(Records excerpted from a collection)
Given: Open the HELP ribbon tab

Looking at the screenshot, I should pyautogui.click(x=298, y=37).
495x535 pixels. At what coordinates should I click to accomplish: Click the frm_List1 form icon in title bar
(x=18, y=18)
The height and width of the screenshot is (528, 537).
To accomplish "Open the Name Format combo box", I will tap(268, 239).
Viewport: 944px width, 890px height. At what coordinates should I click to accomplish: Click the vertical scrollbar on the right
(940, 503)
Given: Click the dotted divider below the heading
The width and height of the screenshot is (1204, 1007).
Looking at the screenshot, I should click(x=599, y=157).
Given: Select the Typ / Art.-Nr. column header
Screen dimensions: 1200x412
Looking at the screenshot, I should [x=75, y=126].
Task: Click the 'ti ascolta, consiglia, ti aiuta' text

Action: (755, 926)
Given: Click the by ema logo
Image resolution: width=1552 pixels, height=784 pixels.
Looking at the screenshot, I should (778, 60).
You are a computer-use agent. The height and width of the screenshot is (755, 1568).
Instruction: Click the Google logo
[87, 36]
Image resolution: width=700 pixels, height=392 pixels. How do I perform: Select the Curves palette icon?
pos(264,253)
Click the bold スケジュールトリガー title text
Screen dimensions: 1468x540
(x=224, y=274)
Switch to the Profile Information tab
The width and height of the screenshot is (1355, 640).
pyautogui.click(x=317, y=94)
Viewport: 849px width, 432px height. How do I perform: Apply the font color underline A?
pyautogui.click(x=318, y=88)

### What to produce
The full set of entries above has to be restated exactly.

### Solved problem
Given: Open the HELP ribbon tab

Looking at the screenshot, I should pyautogui.click(x=298, y=37).
495x535 pixels. At what coordinates should I click to accomplish: Click the frm_List1 form icon in title bar
(x=18, y=18)
The height and width of the screenshot is (528, 537).
To accomplish "Open the Name Format combo box", I will tap(268, 239).
Viewport: 944px width, 890px height. At what coordinates should I click to accomplish: Click the vertical scrollbar on the right
(940, 503)
Given: Click the dotted divider below the heading
The width and height of the screenshot is (1204, 1007).
Looking at the screenshot, I should click(x=599, y=157).
Given: Select the Typ / Art.-Nr. column header
Screen dimensions: 1200x412
Looking at the screenshot, I should [x=75, y=126].
Task: Click the 'ti ascolta, consiglia, ti aiuta' text

Action: (755, 926)
Given: Click the by ema logo
Image resolution: width=1552 pixels, height=784 pixels.
Looking at the screenshot, I should (778, 60).
You are a computer-use agent. The height and width of the screenshot is (755, 1568).
Instruction: Click the Google logo
[87, 36]
Image resolution: width=700 pixels, height=392 pixels. How do I perform: Select the Curves palette icon?
pos(264,253)
Click the bold スケジュールトリガー title text
Screen dimensions: 1468x540
(x=224, y=274)
Switch to the Profile Information tab
The width and height of the screenshot is (1355, 640).
pyautogui.click(x=317, y=94)
Viewport: 849px width, 432px height. How do I perform: Apply the font color underline A?
pyautogui.click(x=318, y=88)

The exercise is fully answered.